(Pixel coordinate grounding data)

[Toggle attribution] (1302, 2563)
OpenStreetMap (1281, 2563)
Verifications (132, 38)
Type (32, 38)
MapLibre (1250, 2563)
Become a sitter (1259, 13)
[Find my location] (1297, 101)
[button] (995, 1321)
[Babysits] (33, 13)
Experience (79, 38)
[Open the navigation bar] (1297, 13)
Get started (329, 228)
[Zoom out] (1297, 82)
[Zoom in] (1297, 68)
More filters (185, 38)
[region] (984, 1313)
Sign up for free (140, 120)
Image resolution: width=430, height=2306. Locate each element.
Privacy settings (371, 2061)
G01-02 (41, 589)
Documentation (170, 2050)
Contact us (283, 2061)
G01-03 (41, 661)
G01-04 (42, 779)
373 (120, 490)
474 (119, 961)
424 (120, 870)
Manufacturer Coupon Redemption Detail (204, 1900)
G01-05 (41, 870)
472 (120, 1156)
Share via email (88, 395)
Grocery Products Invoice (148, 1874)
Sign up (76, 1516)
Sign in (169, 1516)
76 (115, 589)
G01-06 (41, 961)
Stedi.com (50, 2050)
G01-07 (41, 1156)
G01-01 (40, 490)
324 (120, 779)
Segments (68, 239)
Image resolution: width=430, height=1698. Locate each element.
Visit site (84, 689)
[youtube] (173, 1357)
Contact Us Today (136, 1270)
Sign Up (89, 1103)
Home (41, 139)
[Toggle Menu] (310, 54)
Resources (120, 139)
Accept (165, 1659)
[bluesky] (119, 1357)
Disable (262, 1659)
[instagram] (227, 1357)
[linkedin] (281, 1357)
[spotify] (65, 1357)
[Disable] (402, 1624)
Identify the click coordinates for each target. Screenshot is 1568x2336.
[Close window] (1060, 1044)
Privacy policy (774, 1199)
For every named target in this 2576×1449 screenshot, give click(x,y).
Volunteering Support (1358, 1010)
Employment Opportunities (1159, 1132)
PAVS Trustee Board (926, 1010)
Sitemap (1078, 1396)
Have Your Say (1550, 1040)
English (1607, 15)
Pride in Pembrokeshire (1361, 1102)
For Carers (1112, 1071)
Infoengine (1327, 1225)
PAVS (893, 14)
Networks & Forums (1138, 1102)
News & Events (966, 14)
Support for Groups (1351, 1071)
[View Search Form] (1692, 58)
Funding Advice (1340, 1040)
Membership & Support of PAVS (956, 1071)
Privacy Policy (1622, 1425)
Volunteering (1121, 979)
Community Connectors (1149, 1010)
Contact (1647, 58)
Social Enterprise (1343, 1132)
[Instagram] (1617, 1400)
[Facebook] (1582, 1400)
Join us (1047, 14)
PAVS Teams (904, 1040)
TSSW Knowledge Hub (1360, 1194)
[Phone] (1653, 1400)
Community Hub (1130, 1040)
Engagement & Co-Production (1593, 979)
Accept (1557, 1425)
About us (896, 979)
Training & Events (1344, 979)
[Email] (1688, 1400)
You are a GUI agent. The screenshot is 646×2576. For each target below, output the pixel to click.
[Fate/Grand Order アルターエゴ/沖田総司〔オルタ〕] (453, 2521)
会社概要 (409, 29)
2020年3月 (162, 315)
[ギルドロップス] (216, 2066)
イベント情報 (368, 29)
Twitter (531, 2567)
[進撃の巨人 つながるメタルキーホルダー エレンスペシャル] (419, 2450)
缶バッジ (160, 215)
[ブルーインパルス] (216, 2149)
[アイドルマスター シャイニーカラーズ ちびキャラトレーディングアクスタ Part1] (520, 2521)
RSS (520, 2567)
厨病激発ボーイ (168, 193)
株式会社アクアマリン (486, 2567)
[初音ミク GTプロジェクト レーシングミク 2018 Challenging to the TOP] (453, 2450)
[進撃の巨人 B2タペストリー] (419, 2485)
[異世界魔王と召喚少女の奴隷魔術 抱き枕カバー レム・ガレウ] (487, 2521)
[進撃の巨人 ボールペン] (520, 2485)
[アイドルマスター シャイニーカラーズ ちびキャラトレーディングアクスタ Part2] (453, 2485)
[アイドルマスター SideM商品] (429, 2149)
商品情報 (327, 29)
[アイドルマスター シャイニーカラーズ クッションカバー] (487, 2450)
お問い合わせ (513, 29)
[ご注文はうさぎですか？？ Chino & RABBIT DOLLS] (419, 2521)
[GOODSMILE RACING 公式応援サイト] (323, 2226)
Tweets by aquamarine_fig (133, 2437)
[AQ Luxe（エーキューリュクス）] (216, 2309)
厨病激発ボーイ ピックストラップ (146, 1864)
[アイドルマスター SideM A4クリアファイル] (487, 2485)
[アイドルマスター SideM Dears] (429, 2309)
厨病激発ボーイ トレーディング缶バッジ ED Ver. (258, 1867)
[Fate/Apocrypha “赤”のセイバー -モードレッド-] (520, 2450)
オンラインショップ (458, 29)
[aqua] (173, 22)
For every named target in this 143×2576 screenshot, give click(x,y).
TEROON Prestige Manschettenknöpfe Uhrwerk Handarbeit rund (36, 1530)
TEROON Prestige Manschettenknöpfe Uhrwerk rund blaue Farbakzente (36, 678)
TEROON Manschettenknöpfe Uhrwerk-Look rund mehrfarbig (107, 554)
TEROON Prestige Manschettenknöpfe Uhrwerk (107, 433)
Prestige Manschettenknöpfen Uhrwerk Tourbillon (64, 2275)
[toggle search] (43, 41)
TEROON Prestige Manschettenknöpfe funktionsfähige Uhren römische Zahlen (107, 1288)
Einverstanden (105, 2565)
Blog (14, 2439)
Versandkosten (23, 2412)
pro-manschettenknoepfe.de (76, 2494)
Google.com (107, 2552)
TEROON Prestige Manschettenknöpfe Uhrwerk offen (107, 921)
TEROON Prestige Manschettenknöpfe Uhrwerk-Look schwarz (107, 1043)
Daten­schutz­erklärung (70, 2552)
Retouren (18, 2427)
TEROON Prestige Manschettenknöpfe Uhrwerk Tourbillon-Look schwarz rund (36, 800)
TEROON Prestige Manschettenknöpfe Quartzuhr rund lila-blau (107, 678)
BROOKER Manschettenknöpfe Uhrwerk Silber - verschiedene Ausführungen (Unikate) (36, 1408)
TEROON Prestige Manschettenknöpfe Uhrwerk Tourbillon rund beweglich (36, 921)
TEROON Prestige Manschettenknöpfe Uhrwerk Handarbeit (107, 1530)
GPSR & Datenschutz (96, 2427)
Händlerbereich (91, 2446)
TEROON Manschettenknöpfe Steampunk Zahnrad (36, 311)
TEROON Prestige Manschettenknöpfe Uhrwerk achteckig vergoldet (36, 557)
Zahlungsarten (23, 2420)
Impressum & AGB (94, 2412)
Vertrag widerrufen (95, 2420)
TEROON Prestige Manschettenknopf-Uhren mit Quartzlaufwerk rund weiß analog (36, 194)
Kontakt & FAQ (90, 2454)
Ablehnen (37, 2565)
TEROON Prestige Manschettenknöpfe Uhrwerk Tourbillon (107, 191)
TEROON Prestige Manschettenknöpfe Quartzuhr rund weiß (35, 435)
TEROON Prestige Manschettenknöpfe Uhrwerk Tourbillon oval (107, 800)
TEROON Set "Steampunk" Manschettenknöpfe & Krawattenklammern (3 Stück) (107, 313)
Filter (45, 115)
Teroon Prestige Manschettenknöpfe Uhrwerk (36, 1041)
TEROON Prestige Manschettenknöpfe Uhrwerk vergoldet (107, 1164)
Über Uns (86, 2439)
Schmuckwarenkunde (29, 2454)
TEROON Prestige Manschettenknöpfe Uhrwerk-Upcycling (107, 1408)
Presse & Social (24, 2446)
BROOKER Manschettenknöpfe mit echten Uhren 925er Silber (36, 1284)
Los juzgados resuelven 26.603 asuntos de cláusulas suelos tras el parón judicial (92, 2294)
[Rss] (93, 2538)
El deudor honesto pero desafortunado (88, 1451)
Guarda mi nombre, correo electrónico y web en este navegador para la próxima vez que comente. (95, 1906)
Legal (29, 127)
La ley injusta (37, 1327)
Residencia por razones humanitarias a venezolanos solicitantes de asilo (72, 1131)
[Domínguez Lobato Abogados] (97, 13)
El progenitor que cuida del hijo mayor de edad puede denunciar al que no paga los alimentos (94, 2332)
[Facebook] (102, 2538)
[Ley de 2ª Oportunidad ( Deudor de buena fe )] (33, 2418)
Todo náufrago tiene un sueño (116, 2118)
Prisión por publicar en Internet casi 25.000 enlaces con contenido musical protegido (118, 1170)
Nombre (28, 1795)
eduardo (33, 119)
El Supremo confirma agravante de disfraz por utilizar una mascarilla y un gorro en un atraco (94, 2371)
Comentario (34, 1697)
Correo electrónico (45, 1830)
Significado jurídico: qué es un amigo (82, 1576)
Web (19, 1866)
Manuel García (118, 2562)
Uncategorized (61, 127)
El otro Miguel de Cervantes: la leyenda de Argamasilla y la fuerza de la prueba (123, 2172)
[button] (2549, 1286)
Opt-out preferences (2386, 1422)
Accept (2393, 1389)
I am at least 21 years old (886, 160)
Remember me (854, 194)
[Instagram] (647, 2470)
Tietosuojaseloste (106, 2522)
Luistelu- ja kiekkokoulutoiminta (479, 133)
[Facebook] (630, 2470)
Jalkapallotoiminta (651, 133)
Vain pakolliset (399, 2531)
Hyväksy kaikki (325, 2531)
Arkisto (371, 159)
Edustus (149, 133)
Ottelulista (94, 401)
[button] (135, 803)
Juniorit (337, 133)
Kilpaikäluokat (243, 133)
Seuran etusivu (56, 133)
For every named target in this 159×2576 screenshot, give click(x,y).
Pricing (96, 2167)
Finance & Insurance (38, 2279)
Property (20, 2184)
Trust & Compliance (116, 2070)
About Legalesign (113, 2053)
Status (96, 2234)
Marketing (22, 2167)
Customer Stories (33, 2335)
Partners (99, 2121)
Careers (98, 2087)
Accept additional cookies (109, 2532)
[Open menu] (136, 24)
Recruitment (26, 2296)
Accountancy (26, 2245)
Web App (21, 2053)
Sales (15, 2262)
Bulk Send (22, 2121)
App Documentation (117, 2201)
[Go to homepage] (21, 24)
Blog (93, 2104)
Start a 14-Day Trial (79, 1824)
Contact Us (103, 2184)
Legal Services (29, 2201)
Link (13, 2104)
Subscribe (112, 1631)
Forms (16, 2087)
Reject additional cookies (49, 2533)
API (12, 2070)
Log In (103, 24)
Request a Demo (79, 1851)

> _What you are asked to do_
Please return the lines above that run from the line containing "For every named target in this 143×2576" to the line containing "TEROON Prestige Manschettenknöpfe Uhrwerk offen", inclusive, exactly and with no other lines.

> _Response to this exercise_
For every named target in this 143×2576 screenshot, give click(x,y).
TEROON Prestige Manschettenknöpfe Uhrwerk Handarbeit rund (36, 1530)
TEROON Prestige Manschettenknöpfe Uhrwerk rund blaue Farbakzente (36, 678)
TEROON Manschettenknöpfe Uhrwerk-Look rund mehrfarbig (107, 554)
TEROON Prestige Manschettenknöpfe Uhrwerk (107, 433)
Prestige Manschettenknöpfen Uhrwerk Tourbillon (64, 2275)
[toggle search] (43, 41)
TEROON Prestige Manschettenknöpfe funktionsfähige Uhren römische Zahlen (107, 1288)
Einverstanden (105, 2565)
Blog (14, 2439)
Versandkosten (23, 2412)
pro-manschettenknoepfe.de (76, 2494)
Google.com (107, 2552)
TEROON Prestige Manschettenknöpfe Uhrwerk offen (107, 921)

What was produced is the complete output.